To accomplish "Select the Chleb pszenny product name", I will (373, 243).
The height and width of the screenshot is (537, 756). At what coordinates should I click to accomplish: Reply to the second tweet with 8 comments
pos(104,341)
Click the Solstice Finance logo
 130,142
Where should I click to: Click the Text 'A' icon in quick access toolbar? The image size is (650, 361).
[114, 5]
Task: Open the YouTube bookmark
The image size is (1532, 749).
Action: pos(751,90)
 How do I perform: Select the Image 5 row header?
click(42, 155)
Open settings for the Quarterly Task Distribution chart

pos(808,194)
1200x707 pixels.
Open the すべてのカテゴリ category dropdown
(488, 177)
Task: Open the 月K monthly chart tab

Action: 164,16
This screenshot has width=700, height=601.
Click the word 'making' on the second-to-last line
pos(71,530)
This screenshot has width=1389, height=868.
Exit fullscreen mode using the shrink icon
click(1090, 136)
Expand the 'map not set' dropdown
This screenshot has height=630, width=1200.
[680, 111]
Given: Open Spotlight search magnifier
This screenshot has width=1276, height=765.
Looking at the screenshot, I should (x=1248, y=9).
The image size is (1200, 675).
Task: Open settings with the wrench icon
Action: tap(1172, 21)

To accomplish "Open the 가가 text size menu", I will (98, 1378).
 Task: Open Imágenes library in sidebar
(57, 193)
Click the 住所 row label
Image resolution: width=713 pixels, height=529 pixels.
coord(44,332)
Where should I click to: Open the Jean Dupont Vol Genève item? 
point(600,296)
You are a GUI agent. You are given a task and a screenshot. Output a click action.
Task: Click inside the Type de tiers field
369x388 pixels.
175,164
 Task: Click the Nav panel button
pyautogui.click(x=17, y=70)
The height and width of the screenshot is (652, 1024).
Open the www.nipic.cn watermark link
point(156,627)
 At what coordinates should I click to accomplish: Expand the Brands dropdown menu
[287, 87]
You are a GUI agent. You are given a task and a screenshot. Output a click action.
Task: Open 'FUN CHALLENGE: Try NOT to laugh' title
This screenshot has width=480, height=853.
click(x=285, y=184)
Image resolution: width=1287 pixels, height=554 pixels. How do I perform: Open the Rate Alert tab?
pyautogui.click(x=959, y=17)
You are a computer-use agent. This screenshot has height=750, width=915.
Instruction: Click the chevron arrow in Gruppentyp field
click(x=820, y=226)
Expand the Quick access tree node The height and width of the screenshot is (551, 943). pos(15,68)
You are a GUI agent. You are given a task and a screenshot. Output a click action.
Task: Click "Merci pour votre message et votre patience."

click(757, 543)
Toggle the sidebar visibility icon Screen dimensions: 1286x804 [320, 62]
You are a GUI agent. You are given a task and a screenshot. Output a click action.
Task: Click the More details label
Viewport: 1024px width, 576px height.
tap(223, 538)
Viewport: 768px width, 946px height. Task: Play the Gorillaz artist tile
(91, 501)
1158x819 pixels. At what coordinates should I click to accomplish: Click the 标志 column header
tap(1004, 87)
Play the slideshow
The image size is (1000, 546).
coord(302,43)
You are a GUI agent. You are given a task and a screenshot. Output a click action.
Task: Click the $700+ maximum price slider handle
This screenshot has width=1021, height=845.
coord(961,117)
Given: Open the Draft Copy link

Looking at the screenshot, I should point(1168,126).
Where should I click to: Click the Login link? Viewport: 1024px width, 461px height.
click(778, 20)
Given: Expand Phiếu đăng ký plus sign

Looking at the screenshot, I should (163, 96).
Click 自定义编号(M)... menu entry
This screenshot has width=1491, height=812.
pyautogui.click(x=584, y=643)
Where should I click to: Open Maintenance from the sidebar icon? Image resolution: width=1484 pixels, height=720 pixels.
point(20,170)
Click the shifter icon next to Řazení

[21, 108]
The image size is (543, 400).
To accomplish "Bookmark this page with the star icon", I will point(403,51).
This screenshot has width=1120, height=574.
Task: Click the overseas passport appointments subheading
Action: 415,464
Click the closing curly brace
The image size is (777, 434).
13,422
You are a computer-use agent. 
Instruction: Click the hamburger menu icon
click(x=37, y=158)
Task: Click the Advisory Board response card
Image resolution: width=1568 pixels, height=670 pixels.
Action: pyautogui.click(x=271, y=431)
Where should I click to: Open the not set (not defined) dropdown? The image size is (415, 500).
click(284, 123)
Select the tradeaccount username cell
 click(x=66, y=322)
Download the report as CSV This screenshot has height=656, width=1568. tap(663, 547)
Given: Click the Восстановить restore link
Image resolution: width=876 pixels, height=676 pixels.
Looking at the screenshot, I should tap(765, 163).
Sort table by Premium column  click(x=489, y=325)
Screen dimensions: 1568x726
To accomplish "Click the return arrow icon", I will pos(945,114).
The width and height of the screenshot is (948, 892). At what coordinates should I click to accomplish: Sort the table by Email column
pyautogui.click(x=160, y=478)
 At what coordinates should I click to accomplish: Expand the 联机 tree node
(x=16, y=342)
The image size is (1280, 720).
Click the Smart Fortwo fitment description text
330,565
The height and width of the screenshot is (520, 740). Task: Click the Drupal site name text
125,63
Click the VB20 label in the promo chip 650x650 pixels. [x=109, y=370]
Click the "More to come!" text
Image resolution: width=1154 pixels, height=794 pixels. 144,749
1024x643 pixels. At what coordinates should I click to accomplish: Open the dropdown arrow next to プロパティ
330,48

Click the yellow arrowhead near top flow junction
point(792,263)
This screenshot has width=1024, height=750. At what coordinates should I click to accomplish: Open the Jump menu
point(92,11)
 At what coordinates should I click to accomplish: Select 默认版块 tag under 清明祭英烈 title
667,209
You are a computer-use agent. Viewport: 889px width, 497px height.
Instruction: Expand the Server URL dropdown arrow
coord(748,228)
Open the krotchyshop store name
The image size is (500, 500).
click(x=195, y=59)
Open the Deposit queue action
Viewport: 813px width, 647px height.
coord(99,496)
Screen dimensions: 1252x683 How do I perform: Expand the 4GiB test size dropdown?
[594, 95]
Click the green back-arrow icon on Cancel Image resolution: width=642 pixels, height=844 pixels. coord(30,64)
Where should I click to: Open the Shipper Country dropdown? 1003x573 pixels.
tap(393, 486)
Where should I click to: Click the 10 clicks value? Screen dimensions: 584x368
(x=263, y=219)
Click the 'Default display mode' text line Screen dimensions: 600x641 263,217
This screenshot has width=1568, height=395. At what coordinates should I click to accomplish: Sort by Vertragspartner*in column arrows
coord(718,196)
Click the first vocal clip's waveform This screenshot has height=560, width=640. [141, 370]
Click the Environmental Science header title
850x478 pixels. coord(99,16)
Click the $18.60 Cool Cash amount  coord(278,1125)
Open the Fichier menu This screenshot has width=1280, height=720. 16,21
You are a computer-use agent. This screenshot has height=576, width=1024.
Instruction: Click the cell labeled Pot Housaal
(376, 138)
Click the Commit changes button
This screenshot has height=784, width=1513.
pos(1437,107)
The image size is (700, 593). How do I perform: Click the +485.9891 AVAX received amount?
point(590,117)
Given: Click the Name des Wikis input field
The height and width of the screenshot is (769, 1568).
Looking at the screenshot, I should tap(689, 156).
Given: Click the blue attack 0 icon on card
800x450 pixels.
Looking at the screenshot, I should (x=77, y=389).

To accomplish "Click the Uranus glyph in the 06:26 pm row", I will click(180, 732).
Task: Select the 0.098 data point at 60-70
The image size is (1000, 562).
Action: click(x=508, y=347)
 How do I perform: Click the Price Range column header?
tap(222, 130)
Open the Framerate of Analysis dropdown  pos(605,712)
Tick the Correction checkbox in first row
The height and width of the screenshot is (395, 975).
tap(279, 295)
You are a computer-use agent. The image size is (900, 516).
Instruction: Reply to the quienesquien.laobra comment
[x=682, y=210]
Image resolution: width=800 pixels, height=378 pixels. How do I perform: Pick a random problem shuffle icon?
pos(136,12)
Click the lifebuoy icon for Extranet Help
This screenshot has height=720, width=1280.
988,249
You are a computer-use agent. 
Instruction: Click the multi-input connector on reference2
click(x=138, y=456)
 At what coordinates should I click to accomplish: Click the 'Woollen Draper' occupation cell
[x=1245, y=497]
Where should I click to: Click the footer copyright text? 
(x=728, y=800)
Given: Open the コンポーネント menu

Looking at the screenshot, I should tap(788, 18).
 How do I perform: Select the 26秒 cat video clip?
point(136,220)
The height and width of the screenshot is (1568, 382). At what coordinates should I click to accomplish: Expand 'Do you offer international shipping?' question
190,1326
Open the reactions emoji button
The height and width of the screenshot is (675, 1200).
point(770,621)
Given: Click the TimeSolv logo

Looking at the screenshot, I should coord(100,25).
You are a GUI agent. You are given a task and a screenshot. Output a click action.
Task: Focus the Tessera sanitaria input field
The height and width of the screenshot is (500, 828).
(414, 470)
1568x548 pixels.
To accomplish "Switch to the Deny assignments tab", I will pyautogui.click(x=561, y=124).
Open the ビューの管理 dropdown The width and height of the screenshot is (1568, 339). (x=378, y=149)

⁂

EXERCISE PROMPT
Your task is to set down only the lines that run from the opening of the listing to the line with "Task: Open 'FUN", both ends included, each unchanged.

SOLUTION TO THE EXERCISE
To accomplish "Select the Chleb pszenny product name", I will (373, 243).
The height and width of the screenshot is (537, 756). At what coordinates should I click to accomplish: Reply to the second tweet with 8 comments
pos(104,341)
Click the Solstice Finance logo
 130,142
Where should I click to: Click the Text 'A' icon in quick access toolbar? The image size is (650, 361).
[114, 5]
Task: Open the YouTube bookmark
The image size is (1532, 749).
Action: pos(751,90)
 How do I perform: Select the Image 5 row header?
click(42, 155)
Open settings for the Quarterly Task Distribution chart

pos(808,194)
1200x707 pixels.
Open the すべてのカテゴリ category dropdown
(488, 177)
Task: Open the 月K monthly chart tab

Action: 164,16
This screenshot has width=700, height=601.
Click the word 'making' on the second-to-last line
pos(71,530)
This screenshot has width=1389, height=868.
Exit fullscreen mode using the shrink icon
click(1090, 136)
Expand the 'map not set' dropdown
This screenshot has height=630, width=1200.
[680, 111]
Given: Open Spotlight search magnifier
This screenshot has width=1276, height=765.
Looking at the screenshot, I should (x=1248, y=9).
The image size is (1200, 675).
Task: Open settings with the wrench icon
Action: tap(1172, 21)

To accomplish "Open the 가가 text size menu", I will (98, 1378).
 Task: Open Imágenes library in sidebar
(57, 193)
Click the 住所 row label
Image resolution: width=713 pixels, height=529 pixels.
coord(44,332)
Where should I click to: Open the Jean Dupont Vol Genève item? 
point(600,296)
You are a GUI agent. You are given a task and a screenshot. Output a click action.
Task: Click inside the Type de tiers field
369x388 pixels.
175,164
 Task: Click the Nav panel button
pyautogui.click(x=17, y=70)
The height and width of the screenshot is (652, 1024).
Open the www.nipic.cn watermark link
point(156,627)
 At what coordinates should I click to accomplish: Expand the Brands dropdown menu
[287, 87]
You are a GUI agent. You are given a task and a screenshot. Output a click action.
Task: Open 'FUN CHALLENGE: Try NOT to laugh' title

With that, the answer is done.